Records shown>
================

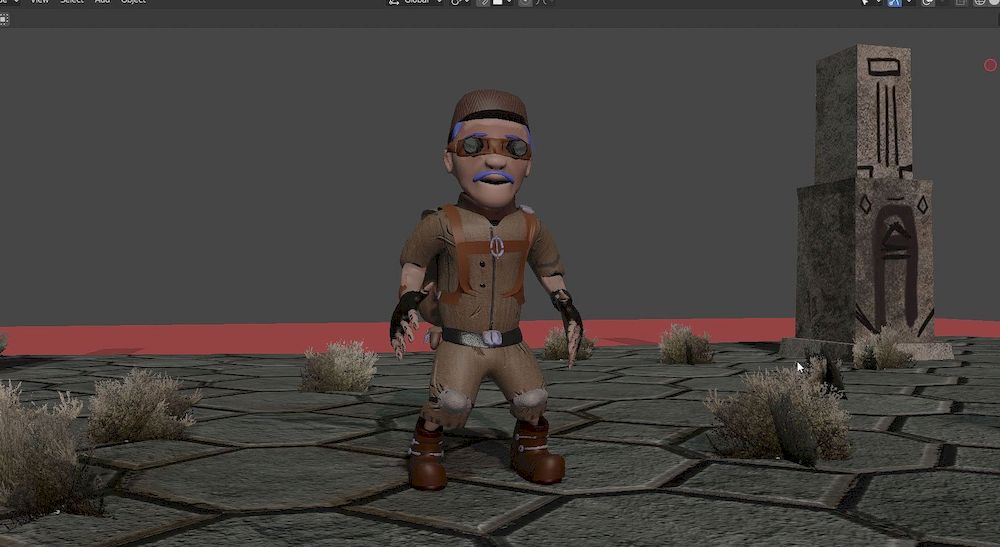
Task: Click the snapping element square icon
Action: pyautogui.click(x=497, y=2)
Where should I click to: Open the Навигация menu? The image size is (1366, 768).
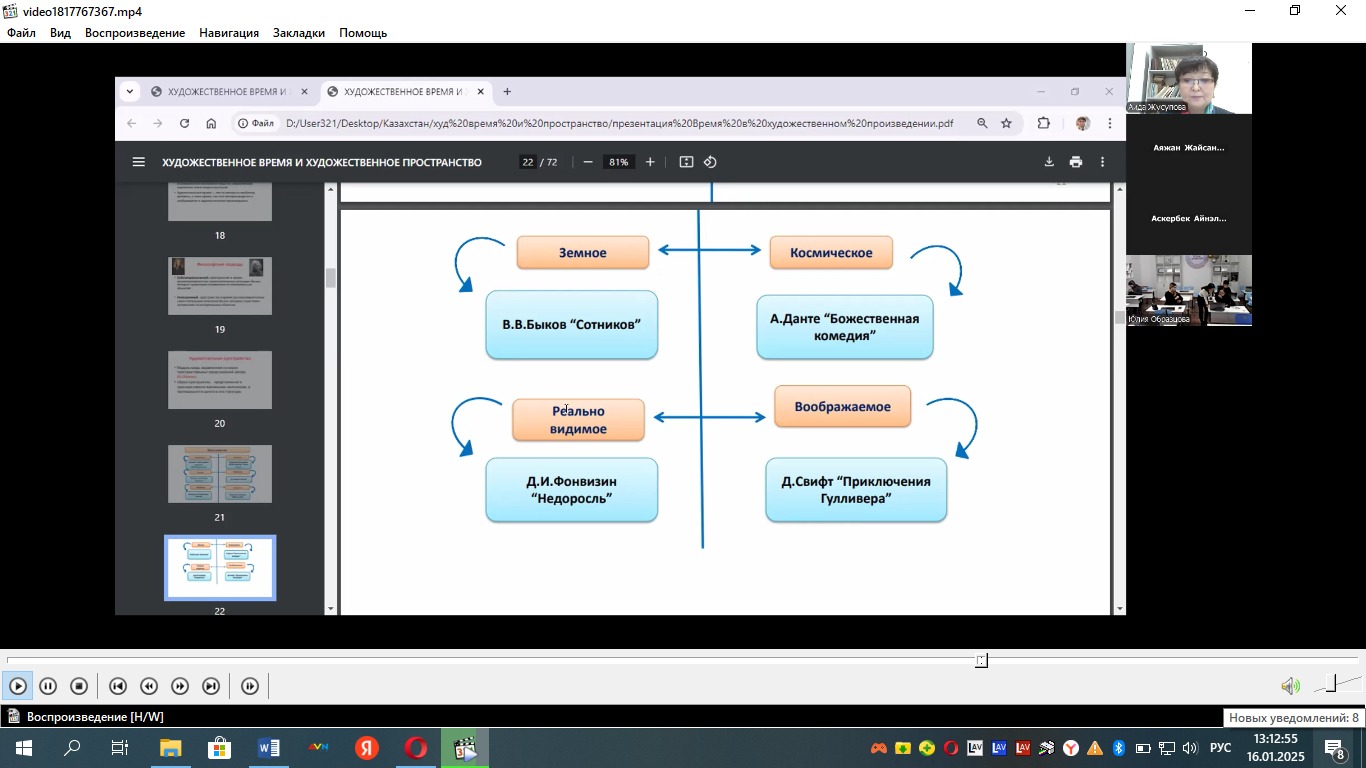[x=229, y=33]
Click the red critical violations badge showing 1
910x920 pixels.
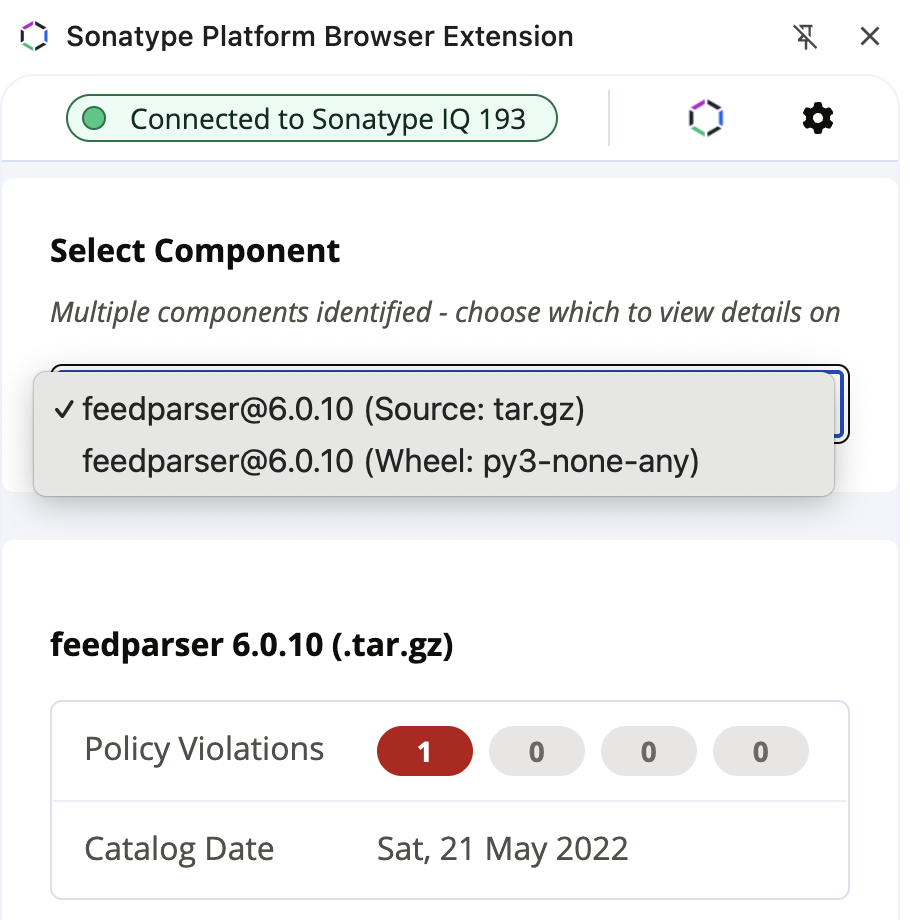point(425,751)
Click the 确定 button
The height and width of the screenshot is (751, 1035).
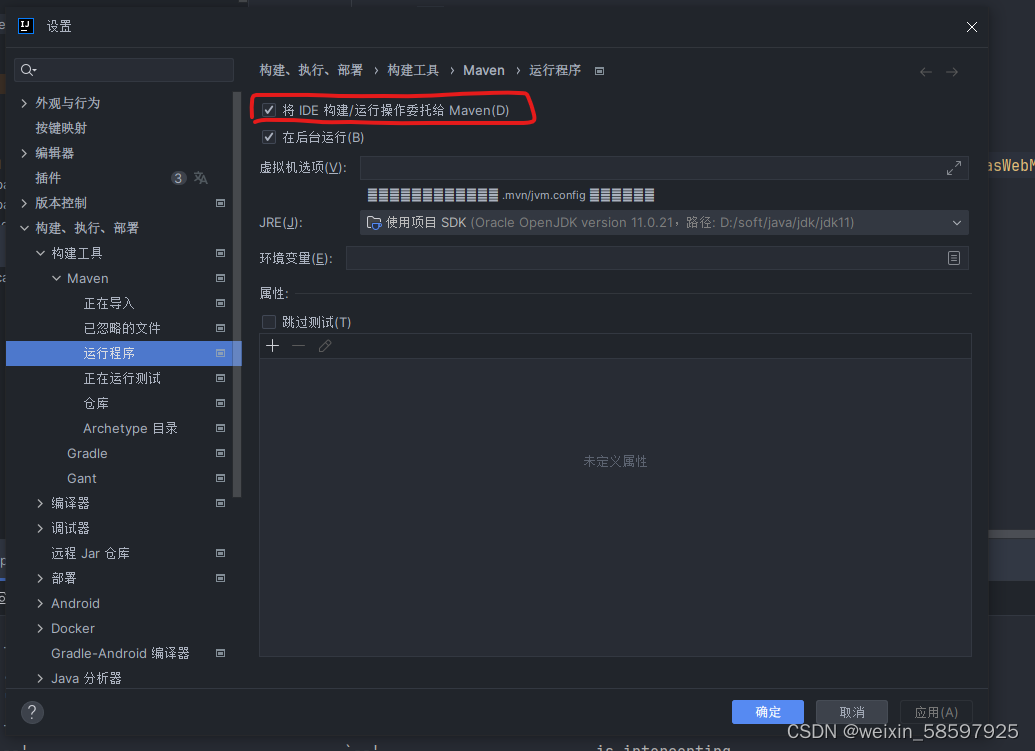coord(767,712)
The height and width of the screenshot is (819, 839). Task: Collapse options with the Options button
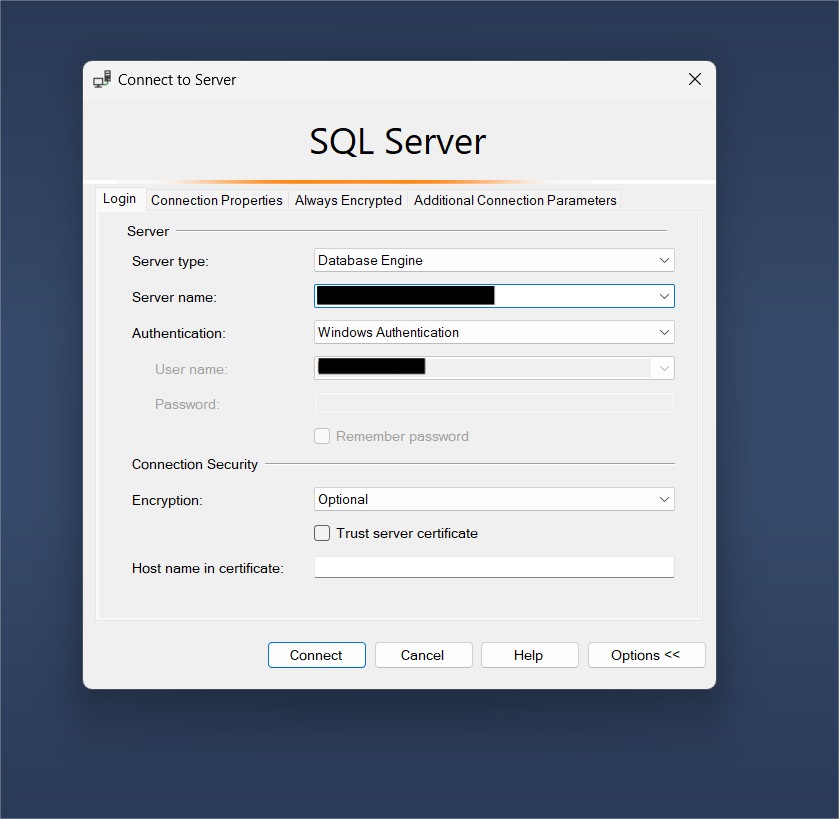646,655
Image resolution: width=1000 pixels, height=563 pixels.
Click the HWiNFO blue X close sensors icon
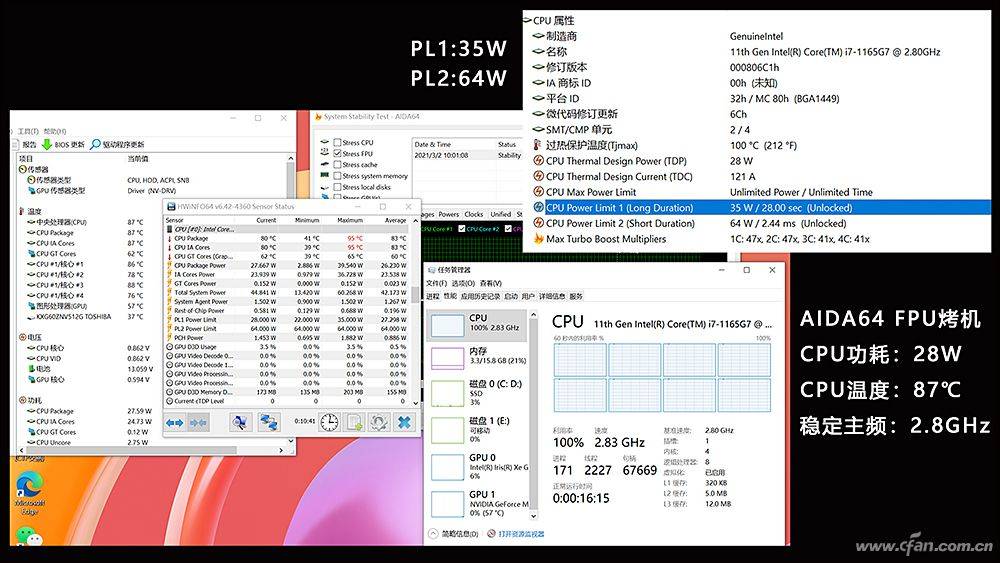404,422
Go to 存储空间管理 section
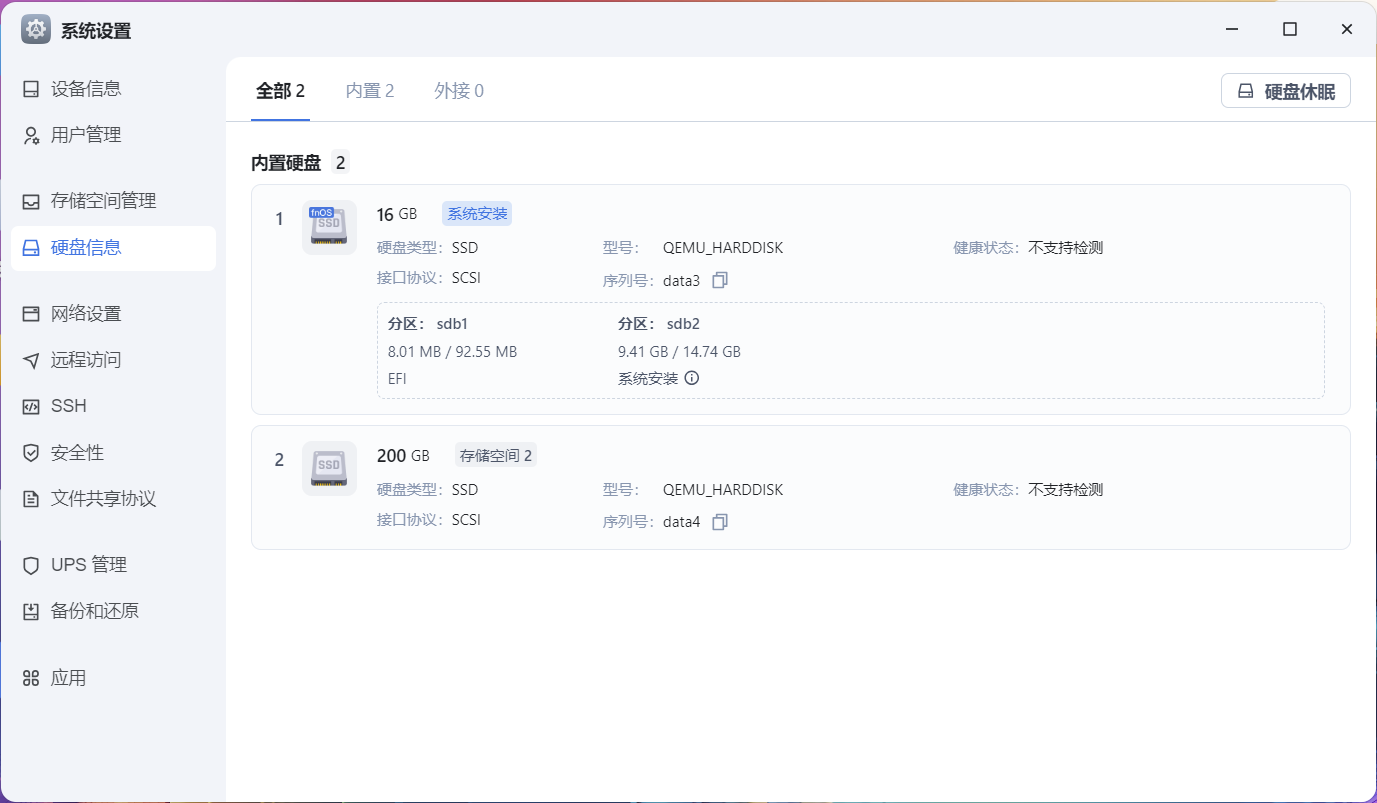Screen dimensions: 1377x803 [x=103, y=201]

================

The task>
What do the lines above say from the line containing "Image resolution: width=1000" through the last line? Quote them exactly, both ends included, and leave out the pictures.

Problem solution>
Image resolution: width=1000 pixels, height=563 pixels.
Click the HWiNFO blue X close sensors icon
404,422
Go to 存储空间管理 section
Screen dimensions: 1377x803 [x=103, y=201]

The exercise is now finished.